Don Jon is a rare breed of Rom Com which takes the male perspective . It’s focus? How pornography creates in men false perceptions of women and sex and ultimately damages relationships. A Reworking of 17th century lothario, Don Juan, it follows Jon Martello (Joseph Gordon Levitt)- a thirty something narcissist and hedonist whose only pursuits in life are sex, gym, family and church. In every way the eligible bachelor he is ruled by his own selfish pleasures- the greatest of which as we learn is masturbation. His routine is simple- he flicks the light switch, opens his laptop, surfs the net and loses himself to a world flesh and fantasy.
Comparing the women he sleeps with to the women he sees on screen, he teaches us that porn necessitates a voluptuous figure, excellent blowjob skills, and willingness to try out different sexual positions, all which, at least in Jon’s mind, the real thing falls short of. And so it goes that the early portion of film charts his jersey shore style courting as he bumps, grinds and takes home a different girl at every opportunity.
But then he meets Barbara Sugarman, for all intents and purposes, the porn ideal physically, but not the easy lay he is used to. Failing to sleep with her on the first night, he pursues her, tracking her down online and arranging a date. Barbara, played by the beautiful Scarlett Johansson (Under the Skin/ Vicky Christina Barcelona), quickly makes her intentions clear: she wants a real man and isn’t out to fool around. Playing to her affections, Jon maintains he is after the same thing, to which a relationship starts to blossom between them.
Here we assume that Barbara is going to be the making of the Jon- she encourages him to return to college, puts a smile on the face of his parents and opens his eyes up to the possibility of love. But alas, no soon have they slept together and Jon is off in the other room, jacking off and telling us where Barbara went wrong. Catching him in with an inappropriate clip on screen, Barbara shoots into a fit of rage, believing Jon to be both perverted and insatiable. He assures her that he was simply watching a clip his buddy sent him, and at least for a short while gets off with a slap on his wrist. But early worry soon turns into full blown paranoia, as Barbara raids his laptop and confronts him about his search history. Aligning himself with the male species, he maintains that porn is something which every guy watches, regardless of whether they’re in a relationship or not. Here, the film begs the question, how common is porn consumption among young men and does it represent a form of infidelity?
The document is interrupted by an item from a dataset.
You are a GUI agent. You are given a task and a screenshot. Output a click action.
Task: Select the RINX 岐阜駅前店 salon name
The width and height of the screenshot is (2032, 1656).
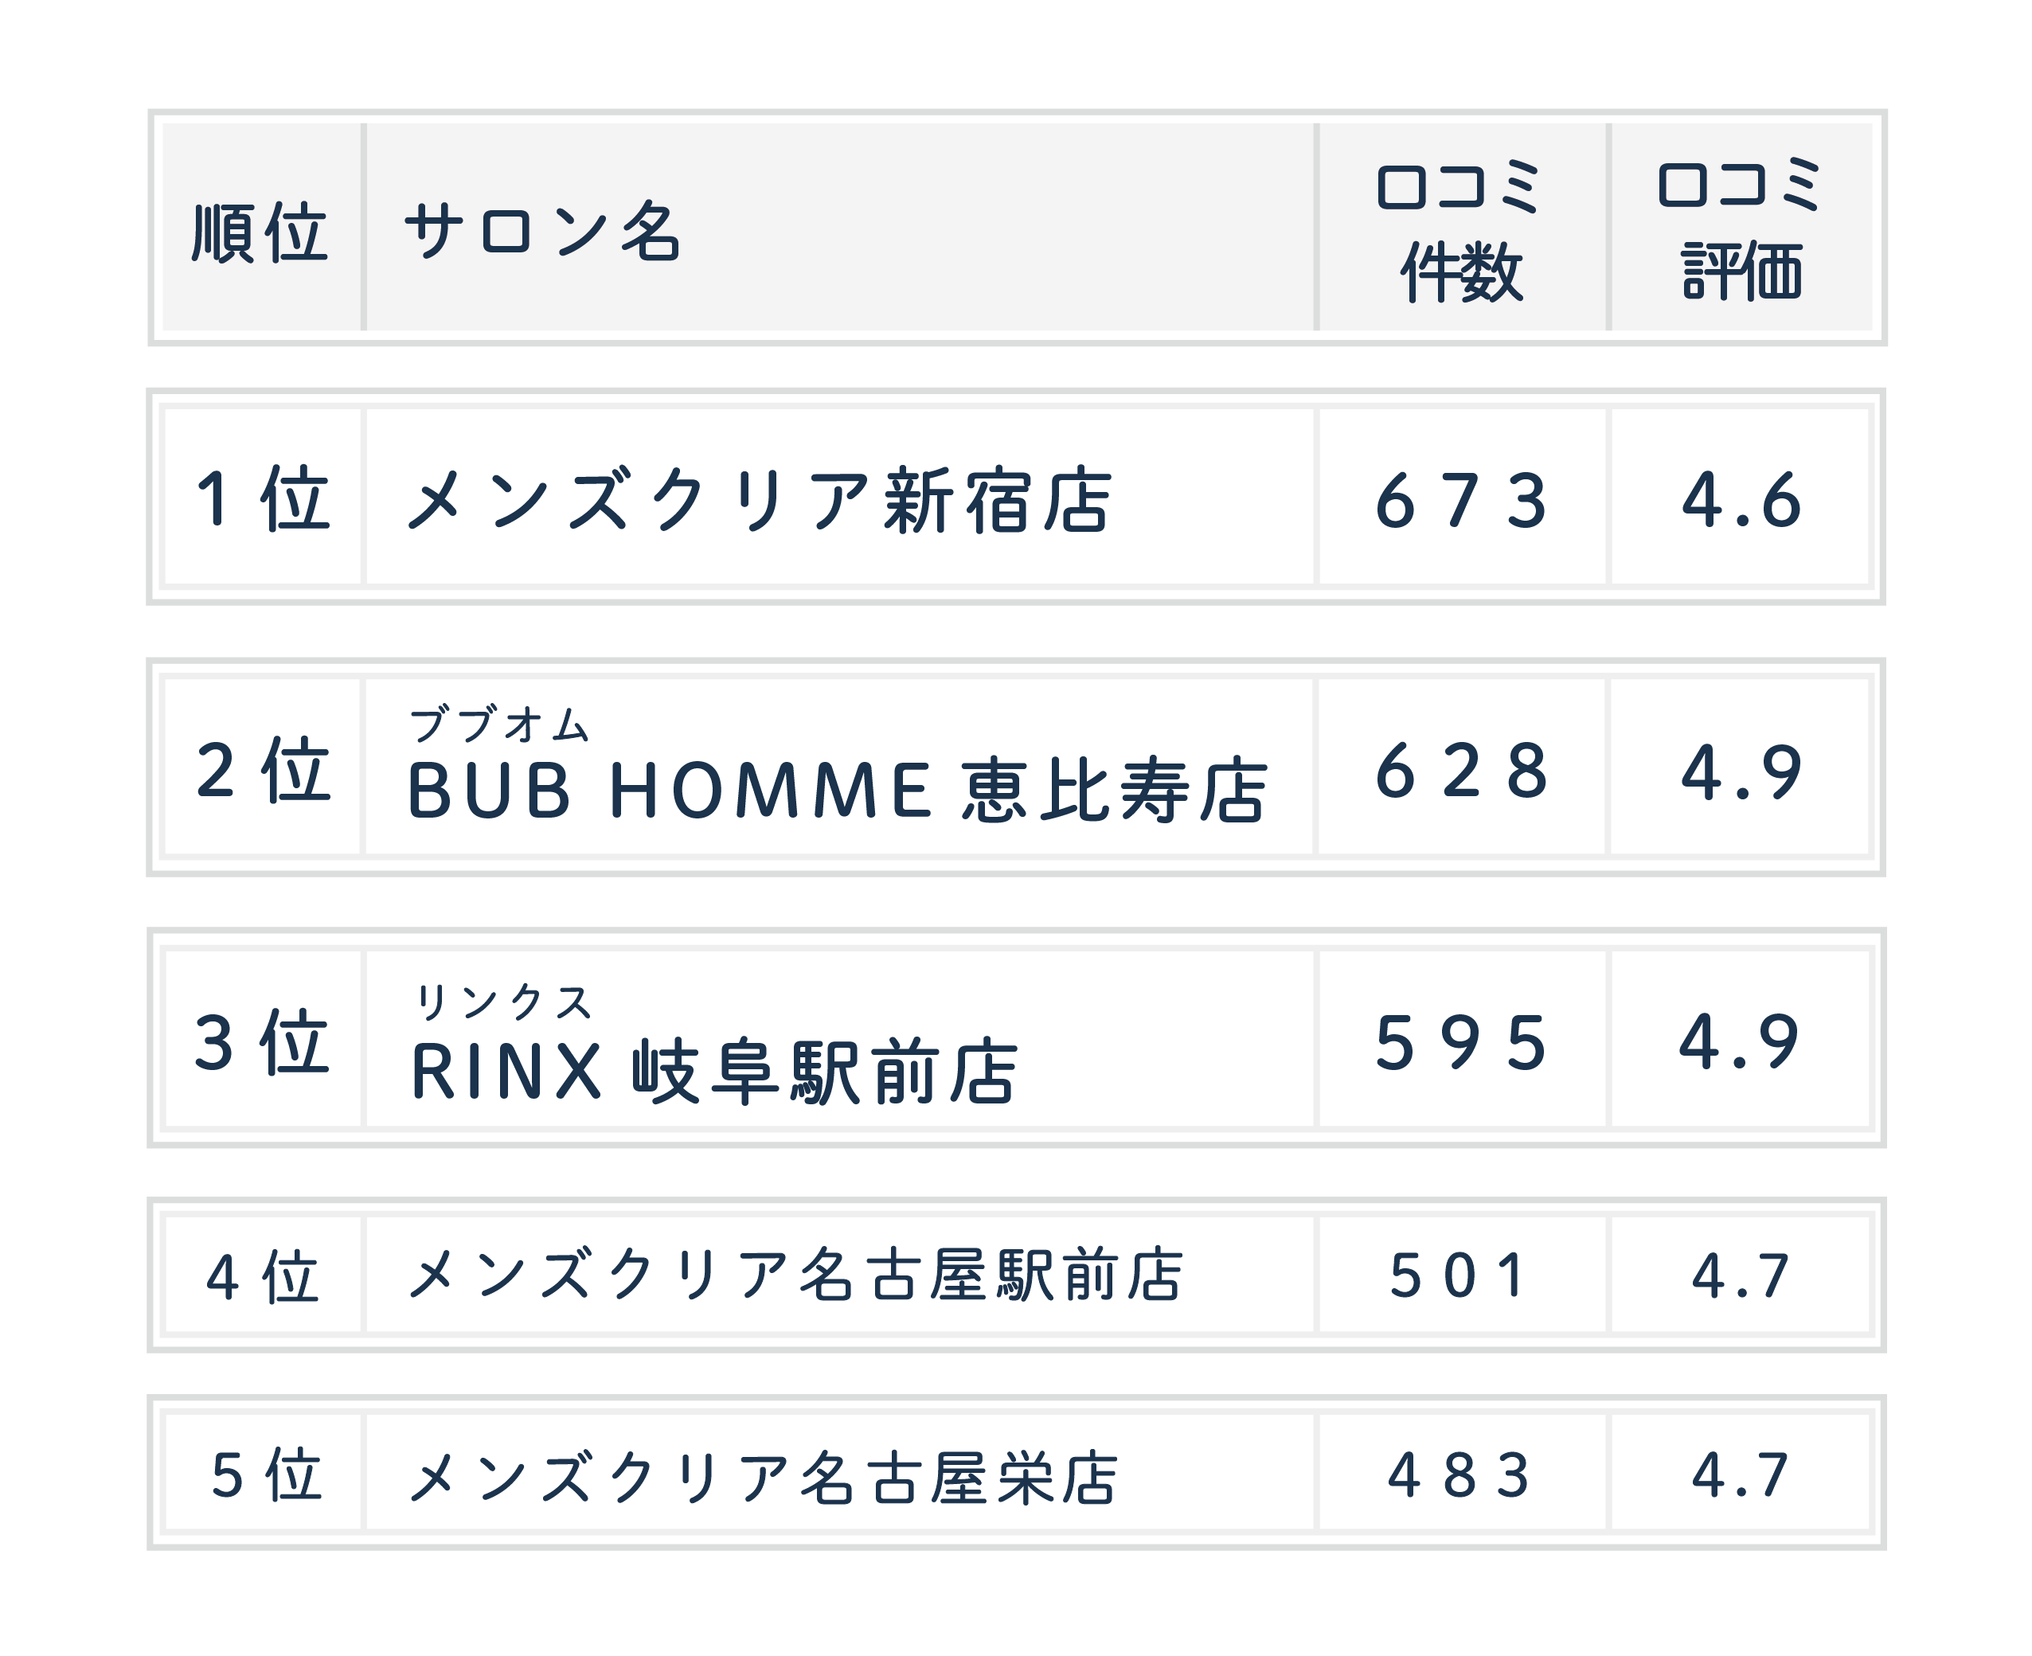tap(715, 1071)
For Roman Catholic Barbara at least it’s a deviation from the norm, and ultimately costs them any chance of a future together. Possessive and needy in equal measures, she loathes the bachelor life that Jon has become accustomed to, down even to the brillo pads he buys to clean his apartment. Physical chemistry aside it’s clear that Barbara isn’t “the one”. Interestingly, for all his vices, Jon regularly attends church and represents his sins. Yet despite the countless Hail Mary’s he receives he cannot quite seem to shake his weakness for onanism, a weakness which in actual fact is simply a matter of having not met the right woman.
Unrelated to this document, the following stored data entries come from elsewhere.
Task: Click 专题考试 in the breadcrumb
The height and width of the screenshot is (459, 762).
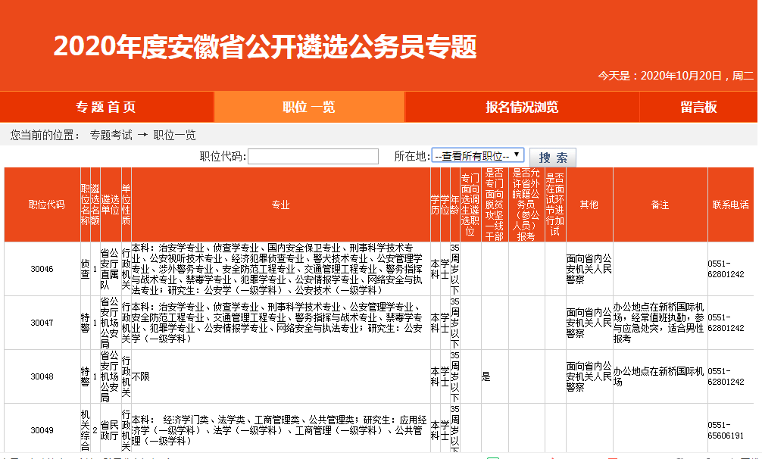Action: pyautogui.click(x=111, y=135)
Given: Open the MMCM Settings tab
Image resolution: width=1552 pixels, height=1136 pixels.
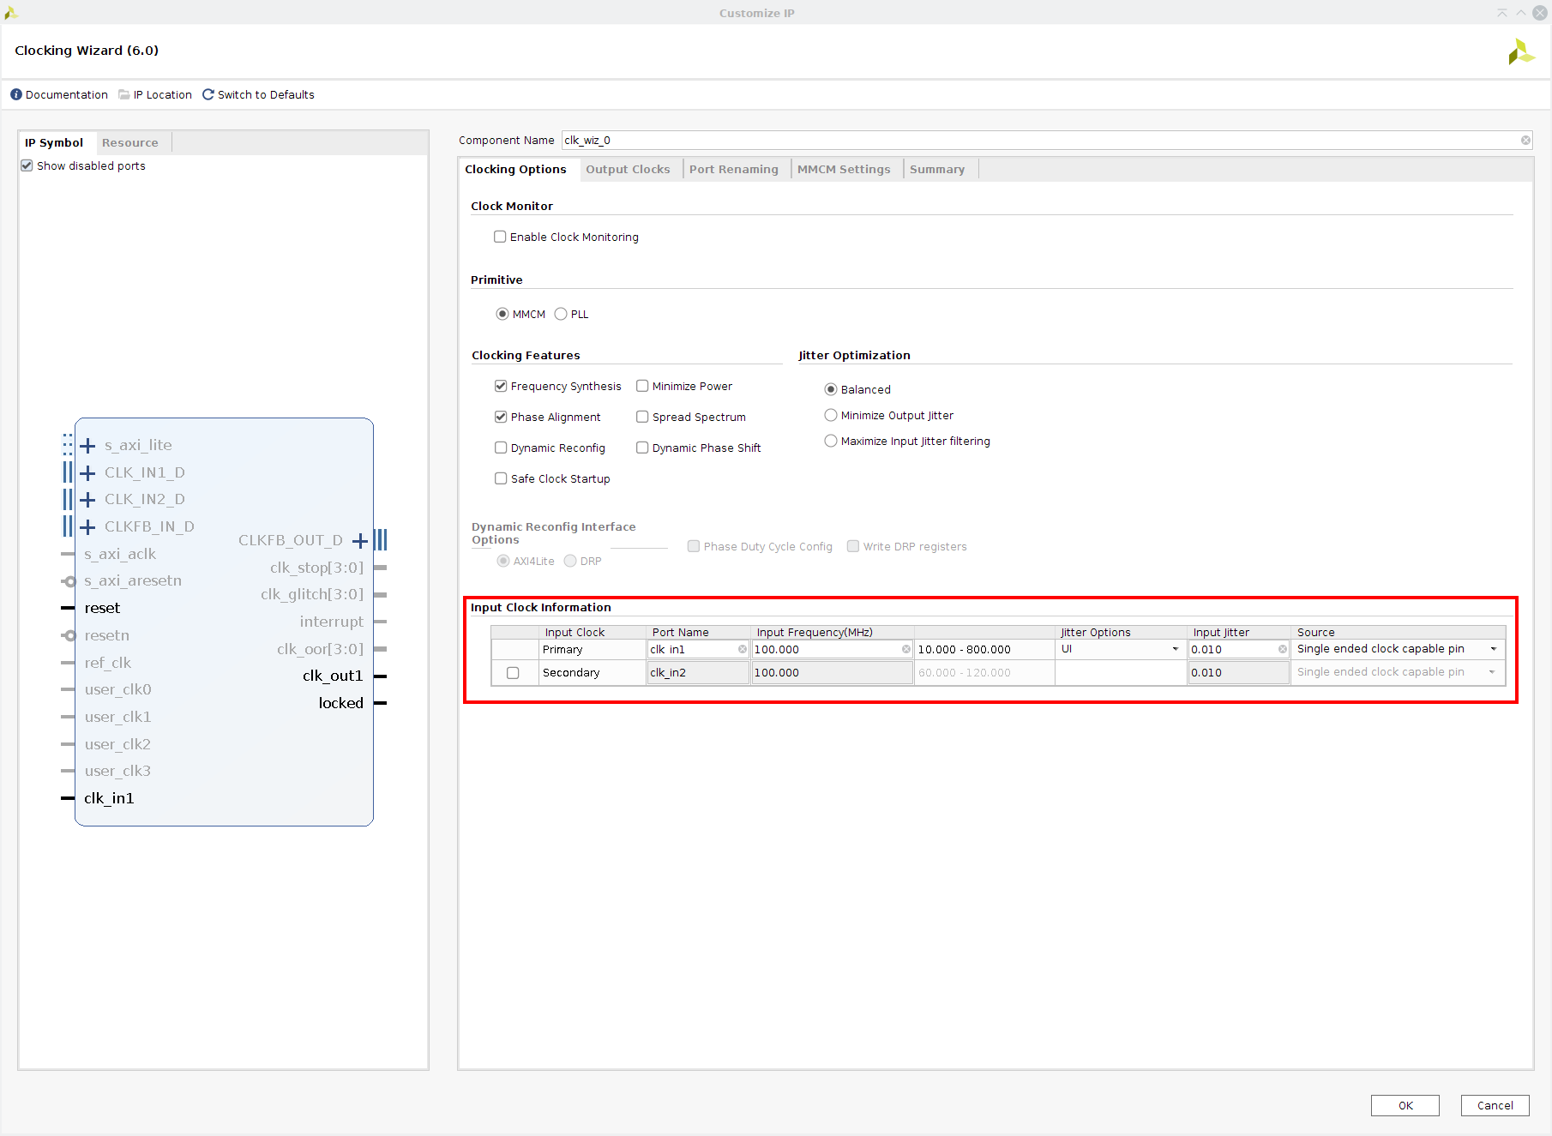Looking at the screenshot, I should coord(843,170).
His metamorphosis takes the form of Esther (Julianne Moore)- a unassuming plain- jane he meets at college. Esther is everything that Barbara isn’t: open minded, understanding, gentle, 10 years his senior. And Instead of condemning his porn habit Esther embraces it- giving him an obscure blue movie to watch and asking, what is it that porn gives you that a real woman can’t? Re framing Jon’s perspective, she teaches tenderness in place of lust, selflessness over self interest, and mind- body unity, not superficiality. With the gel out of his air, and the Hail Mary’s at a bare minimum, Jon shows all the signs of a changed man; an acquired knowledge that love for another is so much greater than love for oneself.
Don Jon is one of the few Rom Coms to have spoken to me as a man; to have sympathized with chauvinistic views on women and sex and contextualized the meaning of porn intuitively. For these reasons I consider it an original piece, and a must see for any guy who normally can’t stand what the genre has to offer.